(1.) This second appeal arises out of a suit to recover rent under Section 77, Madras Estates Land Act, by a Mustazir under the Sonno (Chinna) Khimidi Zamindar from a ryot. The plaintiff claimed a share of the produce, but the defendant contended that he is only liable to pay a fixed cash rent. Before the Deputy Collector he filed two receipts Exs. 1 and 2, one of which refers to a patta from the zamindar. The patta itself was not filed before the Deputy Collector. He decreed the suit, There was an appeal to the District Judge of Ganjam. While the appeal was pending a petition was filed for admitting the patta which was said to have been granted by the zamindar in 1905. The District Judge said that it was not likely to be of any use to the defendant and dismissed the petition. On second appeal to the High Court, S.A. No. 902 of 1906, the learned Judge observed that where the District Court rejects a document on a wrong ground the decision of the Full Bench in Vaithinatha Filial V/s. Kuppu Thevar [1919] 42 Mad. 737, does not prevent the High Court from interfering and sent back the case so that the District Judge may consider the application to admit the document on its merits. The case came on before another District Judge, but he refused to admit the patta provisionally marked as Ex. 3 on two grounds: (1) that it was not genuine and (2) that it required registration. He also observed that if it can be admitted it is liable to penalty as it was unstamped. The tenant files this second appeal.

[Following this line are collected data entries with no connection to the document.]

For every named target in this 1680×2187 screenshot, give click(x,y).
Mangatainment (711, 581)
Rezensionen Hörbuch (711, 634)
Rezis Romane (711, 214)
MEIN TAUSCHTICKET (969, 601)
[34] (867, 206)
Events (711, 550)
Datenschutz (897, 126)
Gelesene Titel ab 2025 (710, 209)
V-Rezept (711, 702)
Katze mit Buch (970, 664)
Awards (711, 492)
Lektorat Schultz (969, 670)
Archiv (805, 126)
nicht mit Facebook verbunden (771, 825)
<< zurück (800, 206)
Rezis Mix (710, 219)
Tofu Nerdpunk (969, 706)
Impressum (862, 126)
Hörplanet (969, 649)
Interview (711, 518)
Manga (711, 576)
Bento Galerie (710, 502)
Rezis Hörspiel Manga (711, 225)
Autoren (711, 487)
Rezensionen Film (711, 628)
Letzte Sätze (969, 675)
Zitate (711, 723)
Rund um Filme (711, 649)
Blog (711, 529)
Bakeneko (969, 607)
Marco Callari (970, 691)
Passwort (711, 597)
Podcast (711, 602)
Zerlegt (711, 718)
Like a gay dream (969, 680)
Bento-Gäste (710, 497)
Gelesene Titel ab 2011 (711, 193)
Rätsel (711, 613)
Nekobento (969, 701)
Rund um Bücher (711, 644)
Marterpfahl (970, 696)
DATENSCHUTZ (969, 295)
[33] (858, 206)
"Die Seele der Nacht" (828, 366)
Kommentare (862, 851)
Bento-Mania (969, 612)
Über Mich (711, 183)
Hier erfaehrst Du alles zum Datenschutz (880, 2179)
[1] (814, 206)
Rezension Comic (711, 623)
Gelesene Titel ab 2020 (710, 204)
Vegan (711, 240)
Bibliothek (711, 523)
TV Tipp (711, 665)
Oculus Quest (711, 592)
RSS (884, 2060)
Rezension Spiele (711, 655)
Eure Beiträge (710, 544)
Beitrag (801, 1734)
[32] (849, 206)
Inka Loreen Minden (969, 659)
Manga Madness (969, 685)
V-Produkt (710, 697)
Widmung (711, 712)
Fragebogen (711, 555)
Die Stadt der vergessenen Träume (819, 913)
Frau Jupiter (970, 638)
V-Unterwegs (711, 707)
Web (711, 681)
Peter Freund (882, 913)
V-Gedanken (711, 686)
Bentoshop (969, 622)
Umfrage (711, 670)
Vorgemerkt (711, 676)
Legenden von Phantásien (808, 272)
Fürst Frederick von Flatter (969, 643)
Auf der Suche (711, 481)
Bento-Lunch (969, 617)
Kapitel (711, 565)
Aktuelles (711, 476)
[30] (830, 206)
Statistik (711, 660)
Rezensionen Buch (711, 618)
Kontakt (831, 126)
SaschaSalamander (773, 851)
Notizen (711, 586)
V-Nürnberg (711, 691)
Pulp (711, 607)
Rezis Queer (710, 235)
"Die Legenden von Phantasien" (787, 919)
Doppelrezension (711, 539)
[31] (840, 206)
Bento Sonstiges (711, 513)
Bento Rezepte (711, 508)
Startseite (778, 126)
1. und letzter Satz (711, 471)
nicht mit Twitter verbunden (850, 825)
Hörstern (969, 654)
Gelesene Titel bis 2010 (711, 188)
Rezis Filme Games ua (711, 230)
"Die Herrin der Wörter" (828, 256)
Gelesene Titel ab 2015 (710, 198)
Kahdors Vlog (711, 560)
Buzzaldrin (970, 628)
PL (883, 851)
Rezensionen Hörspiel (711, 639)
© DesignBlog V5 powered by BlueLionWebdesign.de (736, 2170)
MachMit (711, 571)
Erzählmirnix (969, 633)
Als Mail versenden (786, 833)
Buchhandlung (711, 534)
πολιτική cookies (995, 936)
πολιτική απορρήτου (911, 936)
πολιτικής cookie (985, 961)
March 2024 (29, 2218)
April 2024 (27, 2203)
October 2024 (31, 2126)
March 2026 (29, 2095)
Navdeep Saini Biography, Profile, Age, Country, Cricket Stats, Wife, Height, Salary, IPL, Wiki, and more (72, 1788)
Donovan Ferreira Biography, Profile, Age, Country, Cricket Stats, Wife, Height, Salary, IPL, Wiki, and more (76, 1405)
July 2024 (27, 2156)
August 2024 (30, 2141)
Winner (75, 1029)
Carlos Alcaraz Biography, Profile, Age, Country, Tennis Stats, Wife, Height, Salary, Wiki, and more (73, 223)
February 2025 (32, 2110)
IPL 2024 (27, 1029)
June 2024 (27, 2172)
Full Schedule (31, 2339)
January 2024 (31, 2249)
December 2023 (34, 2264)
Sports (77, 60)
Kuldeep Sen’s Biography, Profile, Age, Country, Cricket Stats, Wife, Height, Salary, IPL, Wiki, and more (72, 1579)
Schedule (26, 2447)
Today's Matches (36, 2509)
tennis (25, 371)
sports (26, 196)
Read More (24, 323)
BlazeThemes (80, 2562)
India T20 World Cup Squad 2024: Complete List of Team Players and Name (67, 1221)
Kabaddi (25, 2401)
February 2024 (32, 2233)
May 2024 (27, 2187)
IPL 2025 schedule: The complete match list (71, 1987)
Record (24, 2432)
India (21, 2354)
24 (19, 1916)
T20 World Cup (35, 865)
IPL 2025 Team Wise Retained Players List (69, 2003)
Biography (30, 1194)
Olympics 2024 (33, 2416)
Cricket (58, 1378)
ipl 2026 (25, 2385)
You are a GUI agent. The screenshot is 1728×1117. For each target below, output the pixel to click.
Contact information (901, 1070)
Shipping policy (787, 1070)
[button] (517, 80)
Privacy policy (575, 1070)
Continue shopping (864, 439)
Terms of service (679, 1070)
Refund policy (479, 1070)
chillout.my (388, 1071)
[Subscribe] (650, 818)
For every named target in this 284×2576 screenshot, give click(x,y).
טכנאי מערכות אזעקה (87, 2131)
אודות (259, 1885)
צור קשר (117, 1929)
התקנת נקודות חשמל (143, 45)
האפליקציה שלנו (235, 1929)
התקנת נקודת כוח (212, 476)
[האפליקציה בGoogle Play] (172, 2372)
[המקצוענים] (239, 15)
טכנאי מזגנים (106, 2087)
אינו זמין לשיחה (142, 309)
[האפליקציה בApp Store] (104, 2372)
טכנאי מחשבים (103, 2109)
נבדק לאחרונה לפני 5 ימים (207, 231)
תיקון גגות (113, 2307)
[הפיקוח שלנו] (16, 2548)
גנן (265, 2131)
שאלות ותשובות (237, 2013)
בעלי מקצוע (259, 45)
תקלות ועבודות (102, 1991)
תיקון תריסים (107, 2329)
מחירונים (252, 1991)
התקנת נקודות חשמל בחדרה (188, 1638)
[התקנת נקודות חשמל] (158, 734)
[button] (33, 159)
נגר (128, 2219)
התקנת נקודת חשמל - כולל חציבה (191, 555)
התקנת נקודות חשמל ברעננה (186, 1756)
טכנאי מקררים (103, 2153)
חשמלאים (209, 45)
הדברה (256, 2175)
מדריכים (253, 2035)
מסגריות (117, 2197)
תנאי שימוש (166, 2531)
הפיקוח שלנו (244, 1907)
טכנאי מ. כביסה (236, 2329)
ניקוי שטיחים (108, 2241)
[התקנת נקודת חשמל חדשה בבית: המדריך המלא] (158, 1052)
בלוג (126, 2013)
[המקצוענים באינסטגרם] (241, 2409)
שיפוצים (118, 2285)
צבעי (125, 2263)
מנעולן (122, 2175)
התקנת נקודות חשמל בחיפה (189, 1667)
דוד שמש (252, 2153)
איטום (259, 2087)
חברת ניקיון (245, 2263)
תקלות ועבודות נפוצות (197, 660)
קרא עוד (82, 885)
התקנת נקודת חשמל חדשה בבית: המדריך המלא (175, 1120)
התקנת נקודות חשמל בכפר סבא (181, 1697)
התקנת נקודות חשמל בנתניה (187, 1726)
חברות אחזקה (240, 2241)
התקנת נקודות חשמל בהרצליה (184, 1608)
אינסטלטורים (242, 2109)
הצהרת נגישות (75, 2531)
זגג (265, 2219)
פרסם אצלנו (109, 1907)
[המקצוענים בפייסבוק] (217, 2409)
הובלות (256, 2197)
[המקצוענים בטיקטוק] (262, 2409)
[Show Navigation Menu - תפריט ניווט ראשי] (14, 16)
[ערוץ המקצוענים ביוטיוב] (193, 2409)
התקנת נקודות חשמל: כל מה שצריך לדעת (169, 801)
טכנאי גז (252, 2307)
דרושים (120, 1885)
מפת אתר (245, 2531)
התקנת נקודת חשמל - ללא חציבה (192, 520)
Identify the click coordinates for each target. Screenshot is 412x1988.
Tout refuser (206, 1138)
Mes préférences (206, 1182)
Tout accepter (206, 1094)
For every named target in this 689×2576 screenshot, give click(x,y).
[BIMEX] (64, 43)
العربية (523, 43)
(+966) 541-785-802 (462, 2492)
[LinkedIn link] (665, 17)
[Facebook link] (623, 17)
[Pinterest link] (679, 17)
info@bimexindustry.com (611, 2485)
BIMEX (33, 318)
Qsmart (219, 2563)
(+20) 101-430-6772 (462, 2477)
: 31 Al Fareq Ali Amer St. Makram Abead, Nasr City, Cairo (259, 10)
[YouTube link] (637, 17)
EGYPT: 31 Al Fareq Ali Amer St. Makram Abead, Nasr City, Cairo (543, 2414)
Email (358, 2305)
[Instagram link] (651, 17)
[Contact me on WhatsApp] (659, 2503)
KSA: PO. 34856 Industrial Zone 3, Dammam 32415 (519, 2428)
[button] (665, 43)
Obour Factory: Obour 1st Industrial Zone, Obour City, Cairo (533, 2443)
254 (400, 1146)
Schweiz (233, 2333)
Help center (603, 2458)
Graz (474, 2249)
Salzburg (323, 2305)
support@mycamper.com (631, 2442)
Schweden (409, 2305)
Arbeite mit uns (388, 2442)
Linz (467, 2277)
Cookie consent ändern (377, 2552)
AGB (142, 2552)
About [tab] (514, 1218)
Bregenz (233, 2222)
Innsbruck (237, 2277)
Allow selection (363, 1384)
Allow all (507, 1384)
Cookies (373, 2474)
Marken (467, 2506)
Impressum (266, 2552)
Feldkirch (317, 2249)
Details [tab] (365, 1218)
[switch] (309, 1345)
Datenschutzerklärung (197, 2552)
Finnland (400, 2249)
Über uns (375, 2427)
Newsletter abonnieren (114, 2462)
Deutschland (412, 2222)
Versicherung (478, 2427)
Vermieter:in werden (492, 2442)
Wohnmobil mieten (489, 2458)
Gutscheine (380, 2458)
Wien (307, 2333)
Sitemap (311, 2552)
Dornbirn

(2.) The learned advocate for the appellant argued that both the grounds of the District Judge are wrong. So far as the first ground is concerned, it may be that there are points that can be urged either way, but I do not see how I can interfere in second appeal. The document bears the seal of the Sonnokhimidi zamindar and also the seal of the Tahsildar of Aska dated June 1921. As the suit itself was in 1922, the latter circumstance does not mean much. The ink does not strike me as very fresh as the District Judge observes, but his other points remain, namely, that the initials of the zamindar are easily capable of imitation. Whatever might be my opinion, I do not see how I can interfere with the finding of fact. This is enough to dispose of the second appeal. But as the second point has also been argued I wish to express my opinion on the matter.
(3.) The learned advocate relied upon the decision in Obai Goundan V/s. Ramalinga Ayyar [1899] 22 Mad. 217. In that case it was hold by two learned Judges of this Court that Ex. 2 therein did not require registration. The document there granted a permanent cowle remission of half the assessment on the ground that the lands were sandy etc. It may be that the document granting remission out of rent due on the land for a definite number of years may be said to have nothing to do with the land or the rent fixed on it as it merely amounts to a remission of a debt and need not be supported by consideration and need not necessarily be regarded as creating an interest in land; but a document remitting half the rent permanently and not for any definite number of years seems to stand on a different footing. If the promise is to be enforced, the tenant is for all time exempt from payment of the full rent. Practically he gets the lease on payment of half the rent. It will not do to say that the rent is the old rent and he only gets a remission of half the amount. Seeing that it is permanent, the amount remitted is infinite and indefinite. But apart from this, if the ground of the judgment is that it merely remits a debt one can understand it. But the grounds are actually expressed thus; The document only evidences an agreement to vary the terms of tenancy with reference to the amount of rent to be paid. As such it cannot be hold to relate to an interest in immovable property, and therefore did not require registration : Satyesh Chunder Sircar V/s. Dhunpul Singh [1897] 24 Cal. 20.